### DATASET EXCERPTS
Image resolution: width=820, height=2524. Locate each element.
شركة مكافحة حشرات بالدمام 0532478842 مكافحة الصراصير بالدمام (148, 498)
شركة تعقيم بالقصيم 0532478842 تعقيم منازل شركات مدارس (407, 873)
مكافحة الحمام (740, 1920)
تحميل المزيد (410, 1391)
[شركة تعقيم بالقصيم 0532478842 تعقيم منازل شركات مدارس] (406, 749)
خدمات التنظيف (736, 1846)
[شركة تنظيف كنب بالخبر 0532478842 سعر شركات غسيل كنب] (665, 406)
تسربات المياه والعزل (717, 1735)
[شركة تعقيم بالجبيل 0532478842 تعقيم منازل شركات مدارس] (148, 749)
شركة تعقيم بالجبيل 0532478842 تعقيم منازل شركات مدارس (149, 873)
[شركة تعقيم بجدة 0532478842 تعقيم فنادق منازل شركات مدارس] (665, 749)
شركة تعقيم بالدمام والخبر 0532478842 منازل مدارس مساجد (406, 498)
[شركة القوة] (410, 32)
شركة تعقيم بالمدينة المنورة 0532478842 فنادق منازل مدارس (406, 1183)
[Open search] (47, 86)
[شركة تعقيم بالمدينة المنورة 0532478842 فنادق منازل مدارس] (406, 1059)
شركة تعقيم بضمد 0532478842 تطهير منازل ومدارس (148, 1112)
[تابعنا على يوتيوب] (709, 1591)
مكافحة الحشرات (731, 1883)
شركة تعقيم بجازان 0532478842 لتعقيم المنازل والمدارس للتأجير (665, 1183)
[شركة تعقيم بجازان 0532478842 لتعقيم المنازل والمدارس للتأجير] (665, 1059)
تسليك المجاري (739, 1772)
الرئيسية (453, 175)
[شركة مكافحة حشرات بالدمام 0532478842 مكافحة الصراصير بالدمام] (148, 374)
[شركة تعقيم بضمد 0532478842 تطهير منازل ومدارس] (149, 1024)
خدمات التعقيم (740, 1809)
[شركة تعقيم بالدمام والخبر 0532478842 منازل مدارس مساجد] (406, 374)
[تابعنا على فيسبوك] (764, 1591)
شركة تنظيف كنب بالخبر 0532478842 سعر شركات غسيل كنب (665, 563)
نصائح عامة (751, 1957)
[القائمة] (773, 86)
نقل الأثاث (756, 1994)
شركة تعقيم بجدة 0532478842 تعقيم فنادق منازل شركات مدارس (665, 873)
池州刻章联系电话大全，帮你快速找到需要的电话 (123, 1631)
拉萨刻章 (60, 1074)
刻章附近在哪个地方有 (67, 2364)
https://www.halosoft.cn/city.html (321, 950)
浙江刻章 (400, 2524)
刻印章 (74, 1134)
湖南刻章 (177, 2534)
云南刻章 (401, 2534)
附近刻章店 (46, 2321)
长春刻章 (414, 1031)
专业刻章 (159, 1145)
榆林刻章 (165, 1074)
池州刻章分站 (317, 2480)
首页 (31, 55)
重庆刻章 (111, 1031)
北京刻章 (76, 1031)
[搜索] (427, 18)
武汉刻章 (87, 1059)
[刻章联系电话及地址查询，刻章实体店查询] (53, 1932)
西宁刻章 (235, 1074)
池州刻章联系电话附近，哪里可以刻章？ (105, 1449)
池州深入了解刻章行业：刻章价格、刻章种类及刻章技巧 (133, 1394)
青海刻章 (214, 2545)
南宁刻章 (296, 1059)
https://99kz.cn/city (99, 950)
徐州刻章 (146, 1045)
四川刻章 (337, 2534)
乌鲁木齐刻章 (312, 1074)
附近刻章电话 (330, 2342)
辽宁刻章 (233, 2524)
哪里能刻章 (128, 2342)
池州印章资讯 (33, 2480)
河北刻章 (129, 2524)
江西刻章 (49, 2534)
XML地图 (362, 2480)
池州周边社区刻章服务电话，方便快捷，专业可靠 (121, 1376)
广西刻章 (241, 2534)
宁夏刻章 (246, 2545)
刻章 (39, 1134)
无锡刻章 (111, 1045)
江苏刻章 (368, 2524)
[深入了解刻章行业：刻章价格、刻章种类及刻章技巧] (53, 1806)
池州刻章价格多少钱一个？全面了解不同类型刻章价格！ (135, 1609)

### WHAT IS REQUIRED
Faithfully write out the entire listing, line by line.

### SOLUTION BELOW
Image resolution: width=820, height=2524. Locate each element.
شركة مكافحة حشرات بالدمام 0532478842 مكافحة الصراصير بالدمام (148, 498)
شركة تعقيم بالقصيم 0532478842 تعقيم منازل شركات مدارس (407, 873)
مكافحة الحمام (740, 1920)
تحميل المزيد (410, 1391)
[شركة تعقيم بالقصيم 0532478842 تعقيم منازل شركات مدارس] (406, 749)
خدمات التنظيف (736, 1846)
[شركة تنظيف كنب بالخبر 0532478842 سعر شركات غسيل كنب] (665, 406)
تسربات المياه والعزل (717, 1735)
[شركة تعقيم بالجبيل 0532478842 تعقيم منازل شركات مدارس] (148, 749)
شركة تعقيم بالجبيل 0532478842 تعقيم منازل شركات مدارس (149, 873)
[شركة تعقيم بجدة 0532478842 تعقيم فنادق منازل شركات مدارس] (665, 749)
شركة تعقيم بالدمام والخبر 0532478842 منازل مدارس مساجد (406, 498)
[شركة القوة] (410, 32)
شركة تعقيم بالمدينة المنورة 0532478842 فنادق منازل مدارس (406, 1183)
[Open search] (47, 86)
[شركة تعقيم بالمدينة المنورة 0532478842 فنادق منازل مدارس] (406, 1059)
شركة تعقيم بضمد 0532478842 تطهير منازل ومدارس (148, 1112)
[تابعنا على يوتيوب] (709, 1591)
مكافحة الحشرات (731, 1883)
شركة تعقيم بجازان 0532478842 لتعقيم المنازل والمدارس للتأجير (665, 1183)
[شركة تعقيم بجازان 0532478842 لتعقيم المنازل والمدارس للتأجير] (665, 1059)
تسليك المجاري (739, 1772)
الرئيسية (453, 175)
[شركة مكافحة حشرات بالدمام 0532478842 مكافحة الصراصير بالدمام] (148, 374)
[شركة تعقيم بضمد 0532478842 تطهير منازل ومدارس] (149, 1024)
خدمات التعقيم (740, 1809)
[شركة تعقيم بالدمام والخبر 0532478842 منازل مدارس مساجد] (406, 374)
[تابعنا على فيسبوك] (764, 1591)
شركة تنظيف كنب بالخبر 0532478842 سعر شركات غسيل كنب (665, 563)
نصائح عامة (751, 1957)
[القائمة] (773, 86)
نقل الأثاث (756, 1994)
شركة تعقيم بجدة 0532478842 تعقيم فنادق منازل شركات مدارس (665, 873)
池州刻章联系电话大全，帮你快速找到需要的电话 (123, 1631)
拉萨刻章 (60, 1074)
刻章附近在哪个地方有 (67, 2364)
https://www.halosoft.cn/city.html (321, 950)
浙江刻章 (400, 2524)
刻印章 (74, 1134)
湖南刻章 (177, 2534)
云南刻章 (401, 2534)
附近刻章店 (46, 2321)
长春刻章 (414, 1031)
专业刻章 (159, 1145)
榆林刻章 (165, 1074)
池州刻章分站 (317, 2480)
首页 (31, 55)
重庆刻章 (111, 1031)
北京刻章 (76, 1031)
[搜索] (427, 18)
武汉刻章 (87, 1059)
[刻章联系电话及地址查询，刻章实体店查询] (53, 1932)
西宁刻章 (235, 1074)
池州刻章联系电话附近，哪里可以刻章？ (105, 1449)
池州深入了解刻章行业：刻章价格、刻章种类及刻章技巧 (133, 1394)
青海刻章 (214, 2545)
南宁刻章 (296, 1059)
https://99kz.cn/city (99, 950)
徐州刻章 (146, 1045)
四川刻章 (337, 2534)
乌鲁木齐刻章 (312, 1074)
附近刻章电话 (330, 2342)
辽宁刻章 (233, 2524)
哪里能刻章 (128, 2342)
池州印章资讯 (33, 2480)
河北刻章 (129, 2524)
江西刻章 (49, 2534)
XML地图 (362, 2480)
池州周边社区刻章服务电话，方便快捷，专业可靠 (121, 1376)
广西刻章 (241, 2534)
宁夏刻章 (246, 2545)
刻章 (39, 1134)
无锡刻章 (111, 1045)
江苏刻章 (368, 2524)
[深入了解刻章行业：刻章价格、刻章种类及刻章技巧] (53, 1806)
池州刻章价格多少钱一个？全面了解不同类型刻章价格！ (135, 1609)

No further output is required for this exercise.